O Cristianismo foi e ainda é um grande formador de valores e regras sociais a serem seguidos. Em nome de Deus, muitas vezes o que se vê é a imposição da vontade do homem, marcada por exclusão e tratamentos desiguais. Dentro dessa lógica, determinados grupos da sociedade são silenciados, marginalizados e deslegitimados como ocorre, principalmente, com as mulheres e pessoas queer, cuja existência desafia a estrutura normativa imposta por interpretações patriarcais da fé cristã.
Nesse contexto, uma questão a ser superada é quando se vive entre a fé e o ser, ou seja, quando mesmo sendo queer também há a necessidade de viver a religião. Muitas/os fiéis queer não querem deixar sua religião, e nem deveriam ser obrigadas/os a fazerem isso. No entanto, em alguns casos, ao viverem sua religiosidade e enfrentarem a visão de alguns grupos cristãos, acabam vivenciando situações drásticas, como aconteceu, por exemplo, em um caso que Luís Corrêa Lima narra na obra Teologia e os LGBT+: perspectiva, histórica e desafios contemporâneos:
Eu fui em um simpósio de direito homoafetivo na Universidade Católica de Pernambuco. […]. Falei sobre o amor de Deus e a importância da consciência da pessoa. E alertei sobre o mal-uso que frequentemente se faz da Bíblia para condenar homossexuais. Após o final, um jovem me procurou e disse: “Padre, o senhor não sabe o bem que me fez! Eu ia me matar! Até escrevi uma carta de despedida para minha família, que está aqui na minha mochila”.

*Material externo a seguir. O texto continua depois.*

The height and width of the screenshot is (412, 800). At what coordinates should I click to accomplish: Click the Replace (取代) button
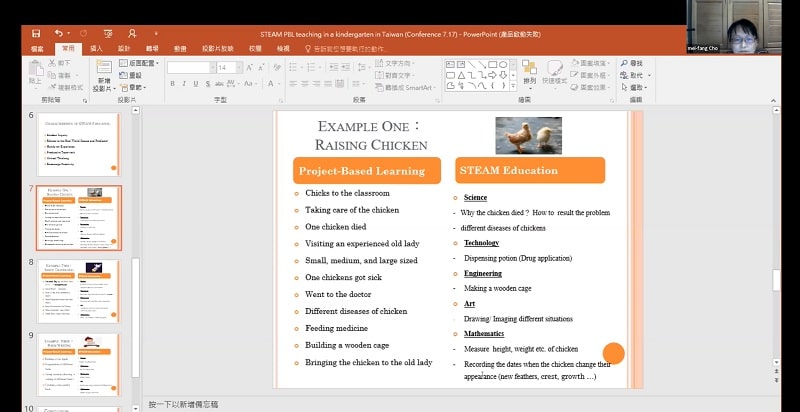coord(637,75)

À continuação, Luís Corrêa Lima afirma que esse jovem lhe escreveu uma carta posteriormente explicando o motivo:
Eu fui criado na igreja. A minha mãe é ministra da eucaristia. O lugar onde eu mais gosto de estar é a Igreja. Por eu ser gay, o padre da minha paróquia fez um duro sermão em uma missa. Olhando para mim, ele disse que as pessoas homossexuais têm um demônio. Quanto mais elas vivem, mais pecam. É melhor que não vivam muito. E os outros fiéis balançavam a cabeça concordando.
Esse caso demonstra o impacto devastador de discursos religiosos que condenam ao invés de acolher, bem como evidencia a luta constante entre a fé e o ser por parte de quem não se enquadra no “ser” imposto pelo cristianismo. É uma luta que pode chegar ao extremo e levar pessoas à morte, principalmente quando os líderes religiosos são os disseminadores da intolerância e do desrespeito.

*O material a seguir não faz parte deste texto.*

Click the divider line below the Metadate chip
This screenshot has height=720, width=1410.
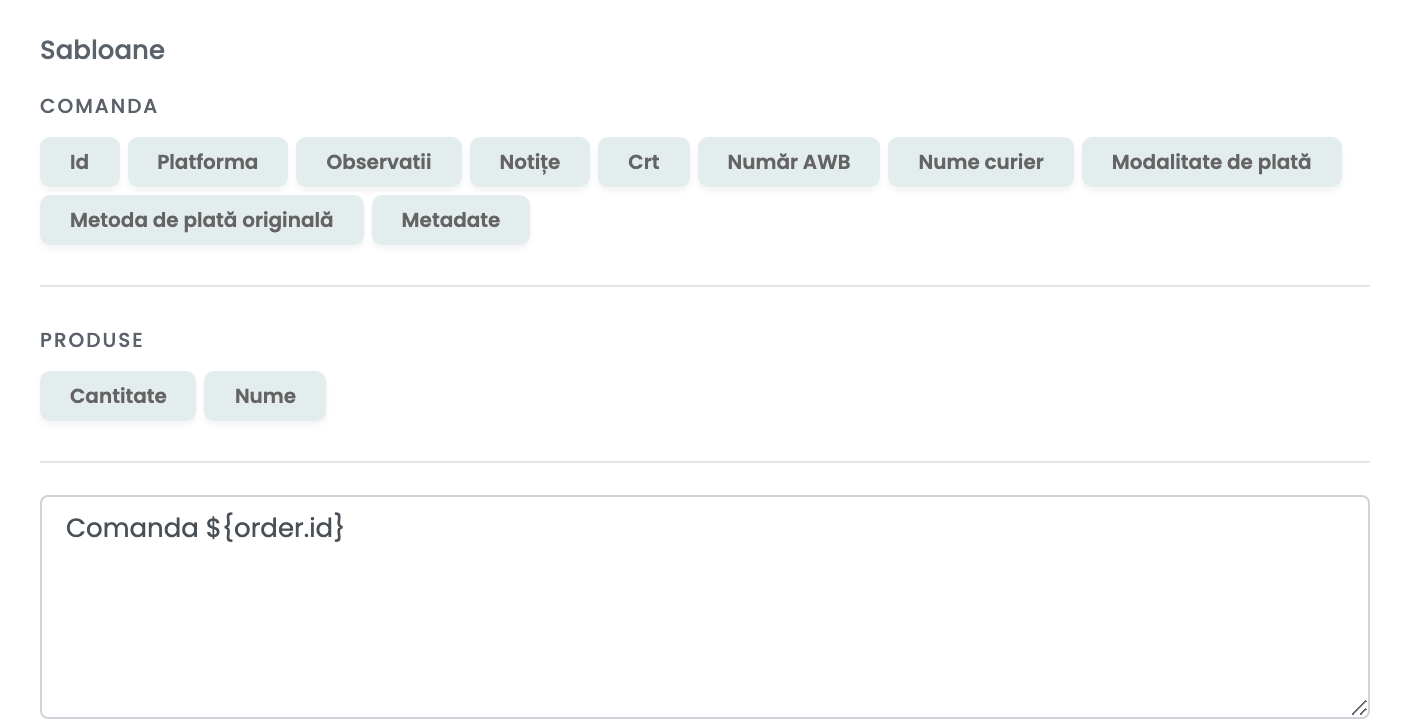pos(705,286)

E é exatamente contra esse tipo de situação que vozes de resistência se levantam e ecoam, e devem assim continuar. Vozes formadas, geralmente, por grupos menosprezados pela religião e por alguns religiosos que trabalham com esses grupos. Que tentam fazer com que o cristianismo compreenda o erro que comete ao excluir pessoas dentro das igrejas e, consequentemente, fora também, demonstrando a necessidade de acolher a todas, o que muitas vezes é feito por meio de estudos da própria Bíblia. Pois, como bem aponta Cris Serra na obra Para que Tenhamos Vida: saberes e fazeres de coletivos cristãos de feministas e dissidentes de gênero e sexualidade no Brasil:
Pessoas cristãs são também lésbicas, gays, bissexuais, travestis, transexuais, transgênico, queer, intersexo […]. Pessoas cristãs são também pais e mães, irmãos, e irmãs, filhas, primas, sobrinhas, amigas, vizinhas, conhecidas de dissidentes de gênero e sexualidade – ou, no mínimo vivem em um mundo, e em igrejas, em que tais dissidentes (cada vez mais) existem.
Desta forma, é possível ver que a convivência entre a fé cristã e as identidades queer é muitas vezes marcada por dor, silêncio, exclusão, e pelo conflito entre a fé e o ser, tendo em vista que frequentemente não são bem-vindas em suas igrejas. Além disso, o próprio fato de continuarem a buscar suas igrejas demonstra uma resistência, ainda que dolorosa. Por fim, verifica-se que é urgente a busca por mudanças na visão cristã dentro das Igrejas e na própria sociedade, e pela conscientização de que o ser cristã/o e o ser queer não são identidades opostas, e que ninguém deveria ter de escolher entre viver sua fé ou sua verdade.
Referências
SERRA, Cris. Para que Tenhamos Vida: saberes e fazeres de coletivos cristãos de feministas e dissidentes de gênero e sexualidade no Brasil. 1ª.ed. – Rio de Janeiro: Metanoia, 2024.
LIMA, Luís Corrêa. Teologia e os LGBT+: perspectiva histórica e desafios contemporâneos. 1. Ed. Petrópolis, RJ: Vozes, 2021. 3ª reimpressão, 2022.